If you crossed a small purple dinosaur with a backyard hen you would get the Gray-headed Swamphen. They do run around (seemingly on top of the water) like sleeker, more athletic chickens. Their feather colors are beautiful.
Yesterday I joined members of Audubon of Martin County for a birding adventure at Lakeside Ranch Stormwater Treatment Area, near Lake Okeechobee, from 7 a.m. to 11 a.m. It was partly cloudy with temperatures in the mid-70s, and nice to be outside in slightly cooler and less humid temperatures. The rainy season can end now, thank you.
Here is our eBird checklist, compiled entirely by other members of our party even though my name is on it. I am too much of a newbie to be confident about my sightings. But this trip, led by the VP of our local Audubon chapter, really helped me.

Isn’t this strange and beautiful bird? There are various kinds of swamphens all over the world, members of the wetland-loving Rallidae family of rails, crakes, coots and gallinules, but the population in Florida is nonnative… like a lot of other animal species here. We didn’t see any feral hogs yesterday but there are so many in that STA that they regularly cull the population.
We were watching these swamphens and some other native gallinules and one more-experienced member of our party, trying to remember what they are officially called, termed them “the bad purple invasive ones.” A beginning birder on the trip, who was born in Spain, said to me later, “Well, I’m invasive too. If it lives here now, I think it’s a Florida bird.”
I was reading about our little swamp dinosaur yesterday afternoon, after reviewing my photos and wanting to know more about several species. The tale of Florida’s Purple Swamphens, now Gray-headed Swamphens, is pretty interesting.

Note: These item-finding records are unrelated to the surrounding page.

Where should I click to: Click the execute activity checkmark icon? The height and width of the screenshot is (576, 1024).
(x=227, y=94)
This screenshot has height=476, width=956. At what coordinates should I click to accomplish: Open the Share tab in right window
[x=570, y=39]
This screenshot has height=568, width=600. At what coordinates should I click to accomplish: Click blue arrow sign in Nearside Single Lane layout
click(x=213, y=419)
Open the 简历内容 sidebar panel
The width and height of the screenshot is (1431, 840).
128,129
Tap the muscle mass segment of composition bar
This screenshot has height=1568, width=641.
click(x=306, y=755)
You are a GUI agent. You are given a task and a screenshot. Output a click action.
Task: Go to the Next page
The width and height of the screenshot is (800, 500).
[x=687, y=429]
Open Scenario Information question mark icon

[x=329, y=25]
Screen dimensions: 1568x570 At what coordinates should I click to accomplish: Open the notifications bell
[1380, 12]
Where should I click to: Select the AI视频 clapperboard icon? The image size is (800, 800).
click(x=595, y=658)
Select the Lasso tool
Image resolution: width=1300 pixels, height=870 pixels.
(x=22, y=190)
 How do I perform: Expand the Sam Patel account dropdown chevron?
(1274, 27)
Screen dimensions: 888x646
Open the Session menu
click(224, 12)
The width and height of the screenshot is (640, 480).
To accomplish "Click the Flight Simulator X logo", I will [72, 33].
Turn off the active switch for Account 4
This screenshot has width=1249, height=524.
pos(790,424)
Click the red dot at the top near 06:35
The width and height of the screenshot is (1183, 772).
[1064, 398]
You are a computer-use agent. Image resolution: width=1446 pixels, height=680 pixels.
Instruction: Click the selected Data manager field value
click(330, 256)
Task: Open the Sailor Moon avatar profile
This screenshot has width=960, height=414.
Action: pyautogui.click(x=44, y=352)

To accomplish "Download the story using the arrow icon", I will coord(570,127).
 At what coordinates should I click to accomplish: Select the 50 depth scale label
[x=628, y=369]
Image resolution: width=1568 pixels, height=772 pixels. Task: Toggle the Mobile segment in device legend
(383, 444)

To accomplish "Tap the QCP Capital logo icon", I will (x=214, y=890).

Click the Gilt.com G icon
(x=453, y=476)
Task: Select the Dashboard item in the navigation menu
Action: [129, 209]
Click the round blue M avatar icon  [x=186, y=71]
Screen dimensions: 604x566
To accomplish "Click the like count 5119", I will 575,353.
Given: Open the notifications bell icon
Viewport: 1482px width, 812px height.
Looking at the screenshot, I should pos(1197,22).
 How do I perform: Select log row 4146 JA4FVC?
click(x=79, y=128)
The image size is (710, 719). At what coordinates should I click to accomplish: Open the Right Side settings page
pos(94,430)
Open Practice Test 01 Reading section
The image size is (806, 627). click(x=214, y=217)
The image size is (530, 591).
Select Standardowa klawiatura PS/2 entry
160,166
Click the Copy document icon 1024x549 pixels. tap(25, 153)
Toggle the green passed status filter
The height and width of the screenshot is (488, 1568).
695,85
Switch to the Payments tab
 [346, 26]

University of Florida: Florida’s Introduced Birds: Purple Swamphen…
The widespread destruction caused by Hurricane Andrew in 1992 resulted in the accidental release of many species of non-native wildlife in Florida, including Purple Swamphens. It is believed that most of the individuals found in Florida escaped from bird keepers in the Pembroke Pines area as a result of the hurricane; however 6–8 individuals also escaped from the Miami Metro Zoo around the same time. Purple Swamphens were first documented living in the wild in Florida in 1996, and by 1999 the population in Pembroke Pines had grown to at least 134 birds. Purple Swamphens were first reported in the Everglades Water Conservation Area in 2006.
ABA: Introducing the Purple Swamphen
Gallinules on steroids. That’s how ABA Checklist Committee Chairman Bill Party thinks of Purple Swamphens. Pranty, an expert on exotic bird populations in the ABA area, is a prominent advocate for thinking and birding beyond a simple tick on a checklist. Thanks to the diligent research of Pranty and his colleagues, the Purple Swamphen is now countable on ABA lists. In this article, we are introduced to the strange, troubling, and fascinating story of the Purple Swamphen. It is a story that is still unfolding, and we hope that birders will contribute additional knowledge and understanding to the matter.
Bird of North America: Gray-headed Swamphen
A large, colorful rail with dark purple to blue colors and a large red bill and frontal shield, the Gray-headed Swamphen is a recent addition to the avifauna of North America due to the establishment of a nonnative population in southeastern Florida. Although recently known as the Purple Swamphen (Porphyrio porphyrio), the taxonomy of this species is complex and various taxonomic bodies now spilt the P. porphyrio complex into 6 species, including the Gray-headed Swamphen (P. poliocephalus).
The native range of the Gray-headed Swamphen extends from the Middle East through India and southern Asia to northern Thailand. In 1996, this swamphen was discovered in Florida at Pembroke Pines in Broward County, the result of unintended releases from one or two private collections nearby. The following decade saw the Gray-headed Swamphen expand its range within Southeast Florida, including the Everglades, the Everglades Agricultural Area, and Lake Okeechobee, with dispersers found outside this region. From October 2006 through December 2008, an eradication program by state agencies removed 3,187 swamphens. However, the eradication campaign was deemed a failure at reducing the distribution and abundance of swamphens, and was discontinued. Since then, the Gray-headed Swamphen has continued to increase in the region and the species is now a common sight in stormwater treatment areas, water conservation areas, agricultural areas, and constructed wetlands in urban and suburban Southeast Florida.
The Gray-headed formerly-known-as-Purple Swamphen is “Florida” bird #65 for me. I have now surpassed my New Hampshire “official” blogged count. I’m trying to naturalize in my new home.